» Task: What you return must match the records exactly.

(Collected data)

"""

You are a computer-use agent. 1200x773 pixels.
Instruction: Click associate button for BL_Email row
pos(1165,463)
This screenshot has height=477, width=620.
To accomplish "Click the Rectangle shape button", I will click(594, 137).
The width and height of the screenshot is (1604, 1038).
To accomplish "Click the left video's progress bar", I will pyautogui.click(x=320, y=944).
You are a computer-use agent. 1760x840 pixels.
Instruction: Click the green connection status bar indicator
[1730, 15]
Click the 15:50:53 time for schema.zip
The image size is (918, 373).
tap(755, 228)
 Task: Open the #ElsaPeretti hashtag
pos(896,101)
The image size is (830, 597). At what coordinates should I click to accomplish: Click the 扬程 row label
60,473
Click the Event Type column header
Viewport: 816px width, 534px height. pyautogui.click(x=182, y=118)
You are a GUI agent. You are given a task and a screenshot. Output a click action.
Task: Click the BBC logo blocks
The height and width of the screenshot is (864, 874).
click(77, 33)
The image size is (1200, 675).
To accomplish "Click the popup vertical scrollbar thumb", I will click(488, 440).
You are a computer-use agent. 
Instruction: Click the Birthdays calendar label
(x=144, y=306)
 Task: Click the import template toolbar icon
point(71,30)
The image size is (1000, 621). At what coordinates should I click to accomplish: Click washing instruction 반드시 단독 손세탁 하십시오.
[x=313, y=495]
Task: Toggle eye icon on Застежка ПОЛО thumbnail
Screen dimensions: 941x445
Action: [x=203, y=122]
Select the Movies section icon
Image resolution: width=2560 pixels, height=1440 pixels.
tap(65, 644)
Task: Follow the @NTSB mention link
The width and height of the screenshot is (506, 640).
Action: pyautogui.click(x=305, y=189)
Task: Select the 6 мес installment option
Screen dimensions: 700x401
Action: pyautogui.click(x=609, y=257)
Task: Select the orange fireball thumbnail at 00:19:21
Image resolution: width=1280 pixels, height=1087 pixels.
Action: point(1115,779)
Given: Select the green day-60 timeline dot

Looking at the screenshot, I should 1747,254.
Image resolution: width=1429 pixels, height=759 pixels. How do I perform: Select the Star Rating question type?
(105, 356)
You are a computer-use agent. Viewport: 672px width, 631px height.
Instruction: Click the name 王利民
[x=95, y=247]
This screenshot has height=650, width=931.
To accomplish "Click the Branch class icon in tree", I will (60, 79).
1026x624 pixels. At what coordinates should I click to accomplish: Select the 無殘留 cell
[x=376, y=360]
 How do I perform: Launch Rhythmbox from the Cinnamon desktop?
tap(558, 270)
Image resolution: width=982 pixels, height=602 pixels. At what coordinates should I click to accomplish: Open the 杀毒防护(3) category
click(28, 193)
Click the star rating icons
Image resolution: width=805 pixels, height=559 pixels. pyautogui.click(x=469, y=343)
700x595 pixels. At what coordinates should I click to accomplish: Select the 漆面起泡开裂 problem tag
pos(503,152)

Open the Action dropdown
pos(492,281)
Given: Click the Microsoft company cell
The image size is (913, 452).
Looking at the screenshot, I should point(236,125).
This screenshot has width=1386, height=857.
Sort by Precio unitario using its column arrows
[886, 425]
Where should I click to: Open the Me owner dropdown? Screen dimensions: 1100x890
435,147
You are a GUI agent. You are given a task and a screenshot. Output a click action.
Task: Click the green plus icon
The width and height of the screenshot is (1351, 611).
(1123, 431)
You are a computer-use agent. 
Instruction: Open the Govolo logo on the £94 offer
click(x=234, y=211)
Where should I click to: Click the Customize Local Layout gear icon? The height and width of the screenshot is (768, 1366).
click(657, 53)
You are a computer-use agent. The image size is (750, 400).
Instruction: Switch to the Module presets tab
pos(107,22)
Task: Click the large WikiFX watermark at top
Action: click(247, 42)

"""

» Solved problem:
You are a computer-use agent. 1200x773 pixels.
Instruction: Click associate button for BL_Email row
pos(1165,463)
This screenshot has height=477, width=620.
To accomplish "Click the Rectangle shape button", I will click(594, 137).
The width and height of the screenshot is (1604, 1038).
To accomplish "Click the left video's progress bar", I will pyautogui.click(x=320, y=944).
You are a computer-use agent. 1760x840 pixels.
Instruction: Click the green connection status bar indicator
[1730, 15]
Click the 15:50:53 time for schema.zip
The image size is (918, 373).
tap(755, 228)
 Task: Open the #ElsaPeretti hashtag
pos(896,101)
The image size is (830, 597). At what coordinates should I click to accomplish: Click the 扬程 row label
60,473
Click the Event Type column header
Viewport: 816px width, 534px height. pyautogui.click(x=182, y=118)
You are a GUI agent. You are given a task and a screenshot. Output a click action.
Task: Click the BBC logo blocks
The height and width of the screenshot is (864, 874).
click(77, 33)
The image size is (1200, 675).
To accomplish "Click the popup vertical scrollbar thumb", I will click(488, 440).
You are a computer-use agent. 
Instruction: Click the Birthdays calendar label
(x=144, y=306)
 Task: Click the import template toolbar icon
point(71,30)
The image size is (1000, 621). At what coordinates should I click to accomplish: Click washing instruction 반드시 단독 손세탁 하십시오.
[x=313, y=495]
Task: Toggle eye icon on Застежка ПОЛО thumbnail
Screen dimensions: 941x445
Action: [x=203, y=122]
Select the Movies section icon
Image resolution: width=2560 pixels, height=1440 pixels.
tap(65, 644)
Task: Follow the @NTSB mention link
The width and height of the screenshot is (506, 640).
Action: pyautogui.click(x=305, y=189)
Task: Select the 6 мес installment option
Screen dimensions: 700x401
Action: pyautogui.click(x=609, y=257)
Task: Select the orange fireball thumbnail at 00:19:21
Image resolution: width=1280 pixels, height=1087 pixels.
Action: point(1115,779)
Given: Select the green day-60 timeline dot

Looking at the screenshot, I should 1747,254.
Image resolution: width=1429 pixels, height=759 pixels. How do I perform: Select the Star Rating question type?
(105, 356)
You are a computer-use agent. Viewport: 672px width, 631px height.
Instruction: Click the name 王利民
[x=95, y=247]
This screenshot has height=650, width=931.
To accomplish "Click the Branch class icon in tree", I will (60, 79).
1026x624 pixels. At what coordinates should I click to accomplish: Select the 無殘留 cell
[x=376, y=360]
 How do I perform: Launch Rhythmbox from the Cinnamon desktop?
tap(558, 270)
Image resolution: width=982 pixels, height=602 pixels. At what coordinates should I click to accomplish: Open the 杀毒防护(3) category
click(28, 193)
Click the star rating icons
Image resolution: width=805 pixels, height=559 pixels. pyautogui.click(x=469, y=343)
700x595 pixels. At what coordinates should I click to accomplish: Select the 漆面起泡开裂 problem tag
pos(503,152)

Open the Action dropdown
pos(492,281)
Given: Click the Microsoft company cell
The image size is (913, 452).
Looking at the screenshot, I should point(236,125).
This screenshot has width=1386, height=857.
Sort by Precio unitario using its column arrows
[886, 425]
Where should I click to: Open the Me owner dropdown? Screen dimensions: 1100x890
435,147
You are a GUI agent. You are given a task and a screenshot. Output a click action.
Task: Click the green plus icon
The width and height of the screenshot is (1351, 611).
(1123, 431)
You are a computer-use agent. 
Instruction: Open the Govolo logo on the £94 offer
click(x=234, y=211)
Where should I click to: Click the Customize Local Layout gear icon? The height and width of the screenshot is (768, 1366).
click(657, 53)
You are a computer-use agent. The image size is (750, 400).
Instruction: Switch to the Module presets tab
pos(107,22)
Task: Click the large WikiFX watermark at top
Action: click(247, 42)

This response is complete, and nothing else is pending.